Businesses operating in multiple Member States will benefit from consistent rules and simplified cross-border reporting, making compliance more predictable and less resource-intensive.
Improving competitiveness and clarity
The Tax Omnibus also aims to enhance EU competitiveness. Harmonised rules on dividends, interest, royalties, mergers, and other intra-EU transactions should promote investment and reduce disputes between national tax authorities. In terms of fiscal impact, the envisaged measures aim to be tax neutral for taxpayers and are not expected to lead to any material redistribution of tax revenues between Member States.
Next steps
The Call for Evidence was published on 16 February 2026, inviting stakeholders to provide feedback on the identified problems and the need to act. No separate public consultation is planned; however, the Commission Services have carried out extensive targeted consultations involving all Member States and approximately 50 multinational groups and business associations. The Tax Omnibus directive is expected by Q2 ‑2026. The proposal will be based on Article 115 TFEU and will require adoption by the Council acting unanimously in accordance with the special legislative procedure, after consulting the European Parliament and the Economic and Social Committee.
The Commission plans to conduct ongoing monitoring to ensure the simplifications achieve their objectives, particularly in reducing administrative burdens and facilitating cross-border transactions.
Practical impact
Businesses should expect predictable and uniform rules across the EU, simplified reporting requirements, and a reduction in administrative burdens, especially for SMEs. Larger groups will benefit from improved harmonisation, reducing uncertainty and disputes.

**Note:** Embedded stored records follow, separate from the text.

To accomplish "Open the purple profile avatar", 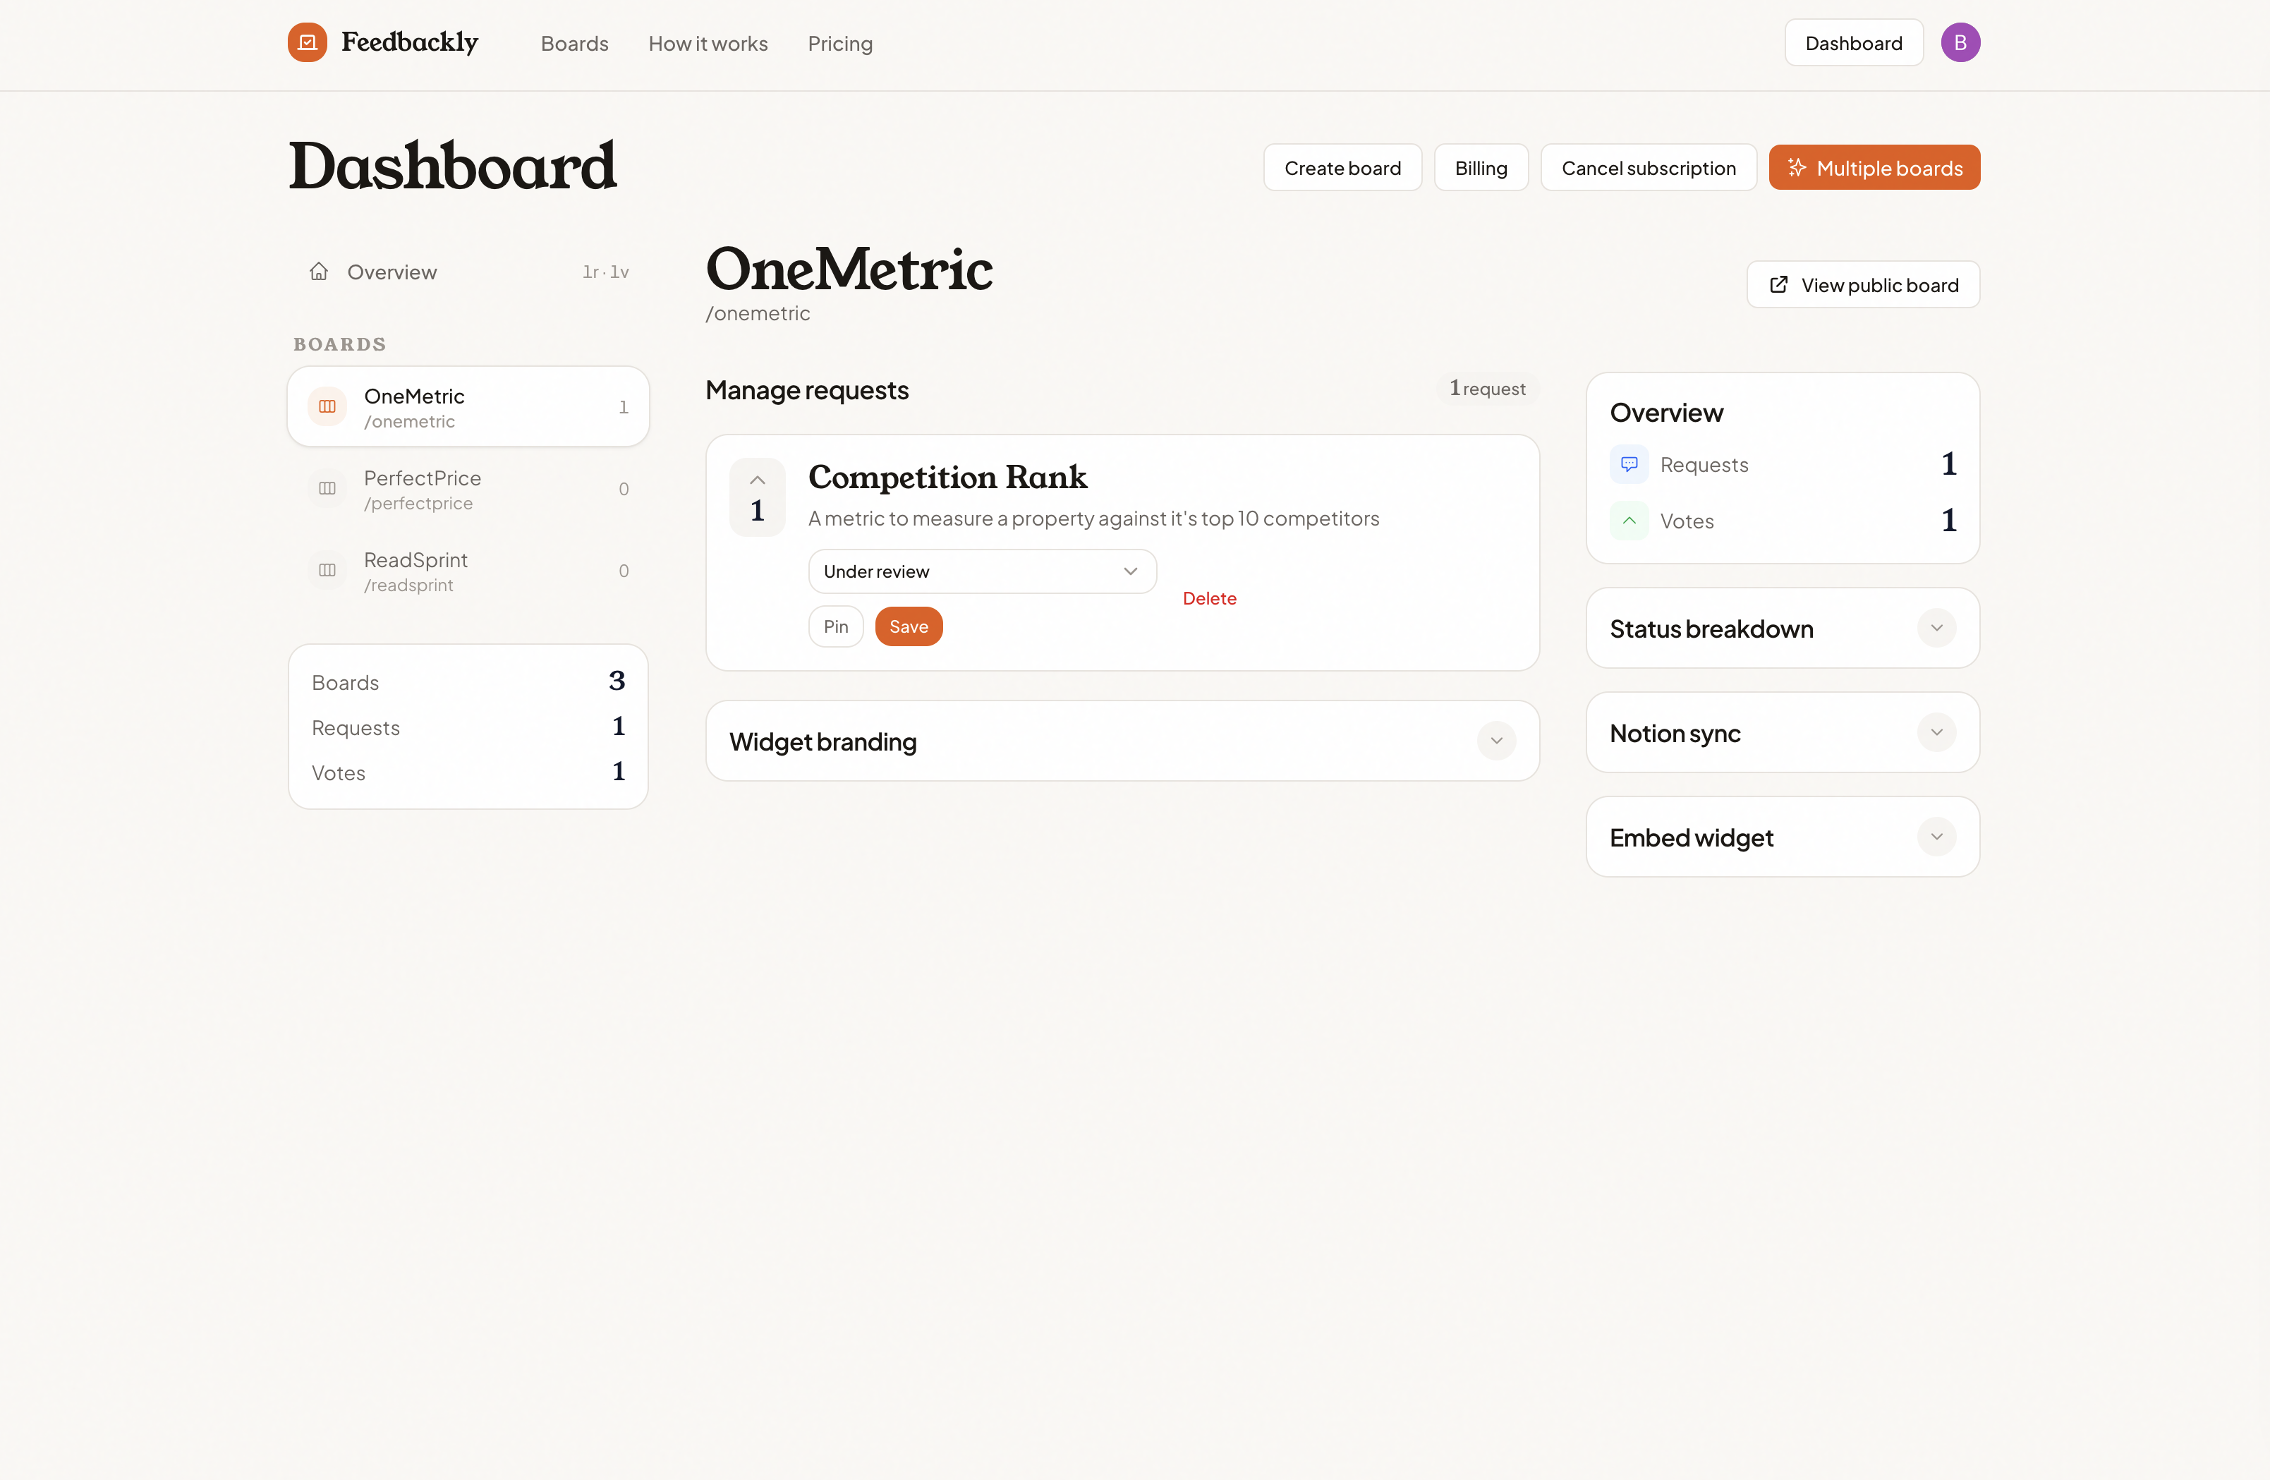I will [x=1961, y=42].
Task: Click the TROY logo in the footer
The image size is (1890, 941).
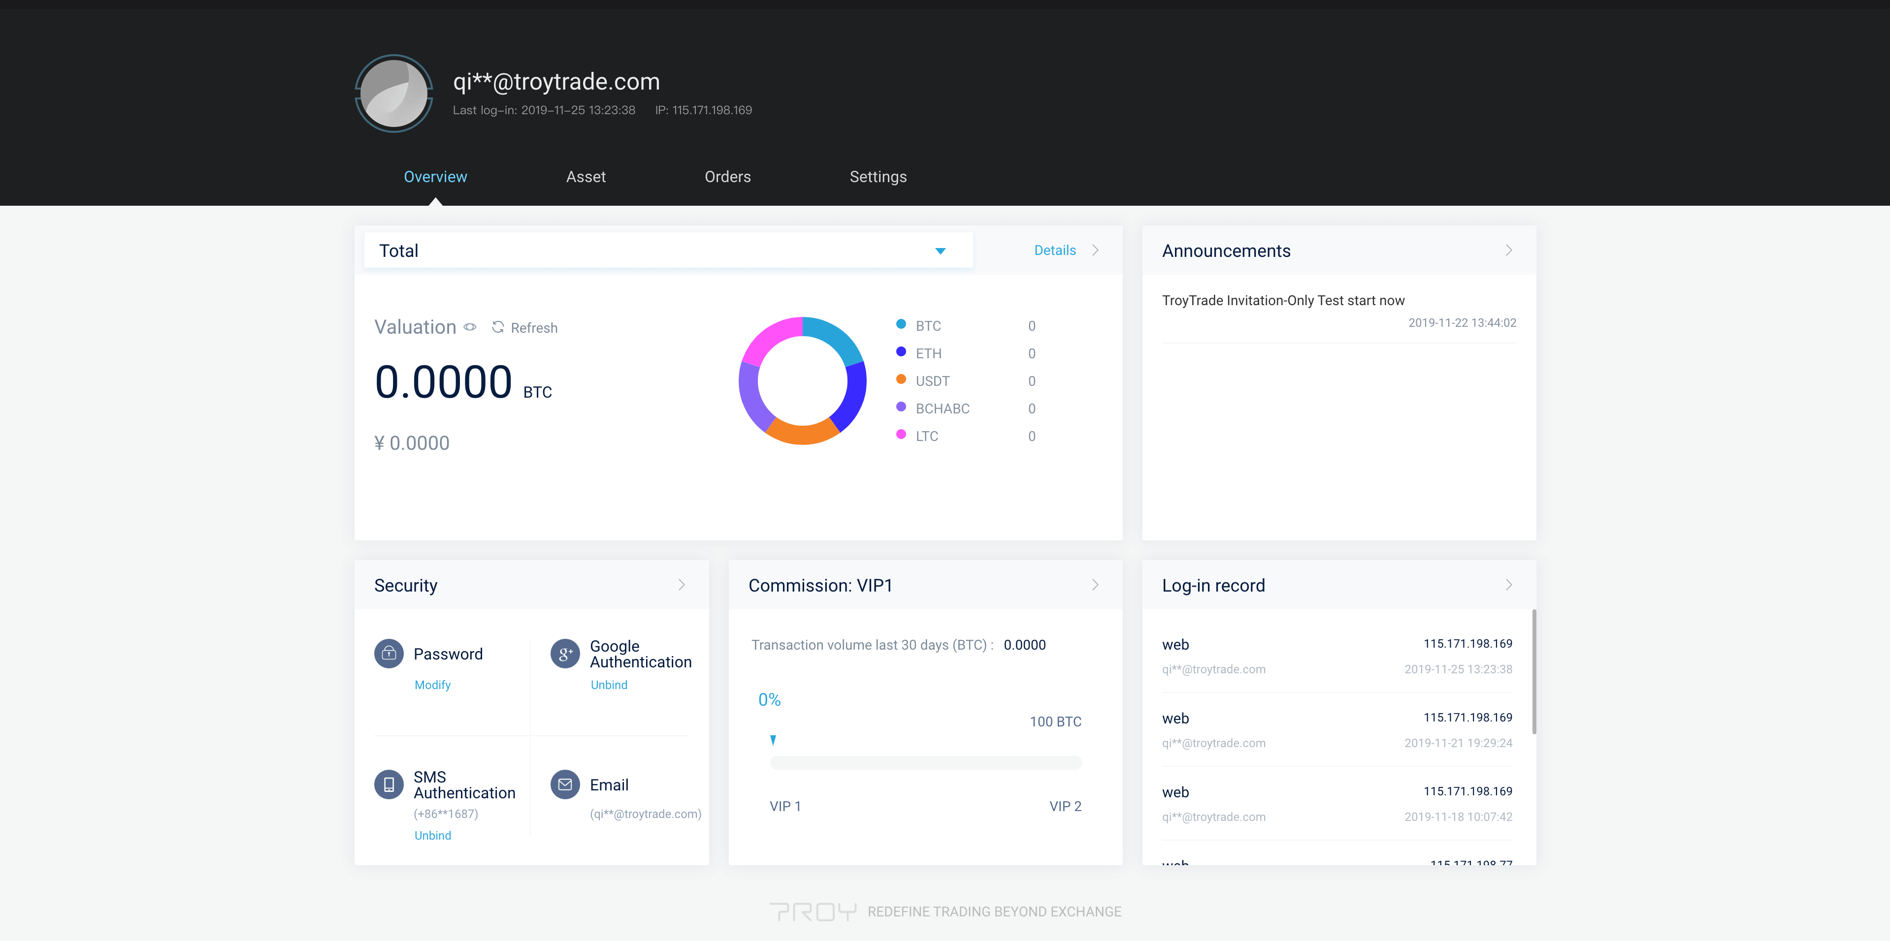Action: (x=813, y=912)
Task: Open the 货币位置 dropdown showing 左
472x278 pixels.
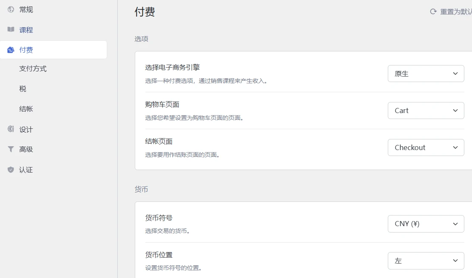Action: 426,261
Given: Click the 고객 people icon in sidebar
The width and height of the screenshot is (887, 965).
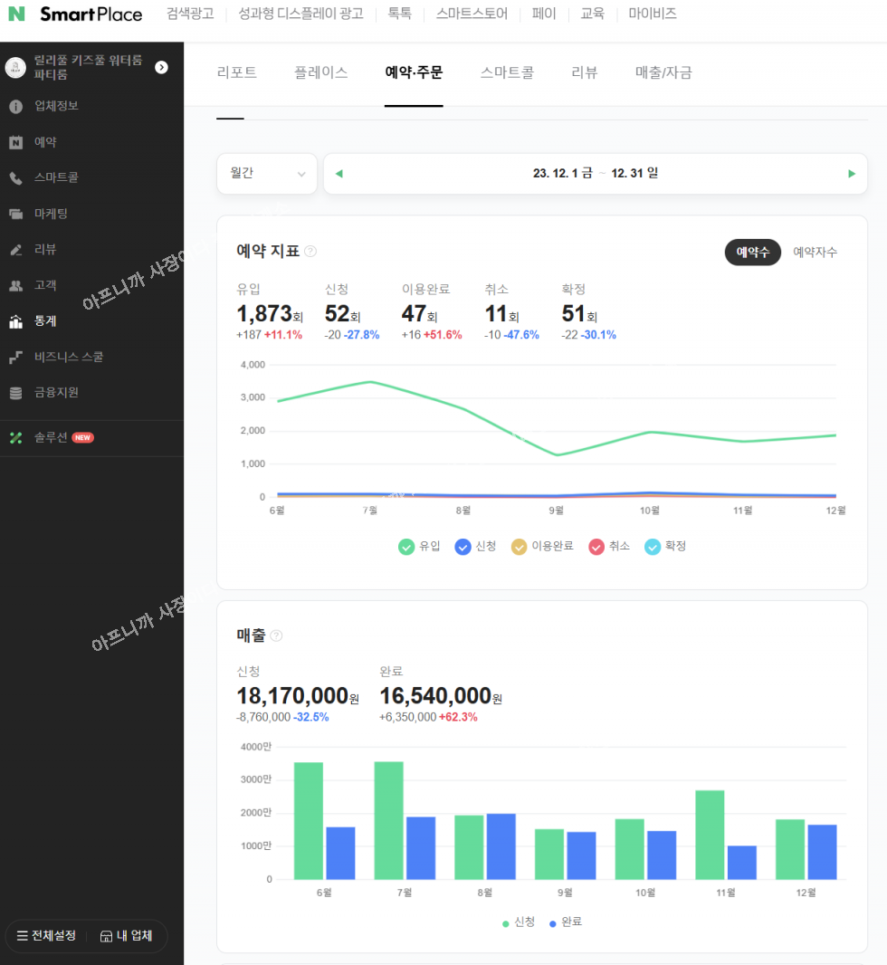Looking at the screenshot, I should pos(15,286).
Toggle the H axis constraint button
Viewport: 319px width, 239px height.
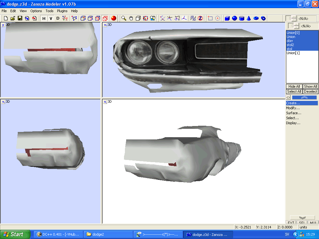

The Initiative reflects the EU’s commitment to fair taxation while improving economic efficiency.
Conclusion
The Tax Omnibus represents a significant step towards a simpler, more coherent, and modern corporate tax system within the EU. Businesses can expect lower compliance costs, clearer rules, and a framework better adapted to today’s economic and cross-border realities.
With the legislative proposal expected in Q2 2026, businesses should begin assessing the potential impact of the anticipated simplifications on their existing compliance processes, cross-border structures, and tax dispute strategies, and consider engaging with the Call for Evidence to ensure their concerns are reflected in the final proposal.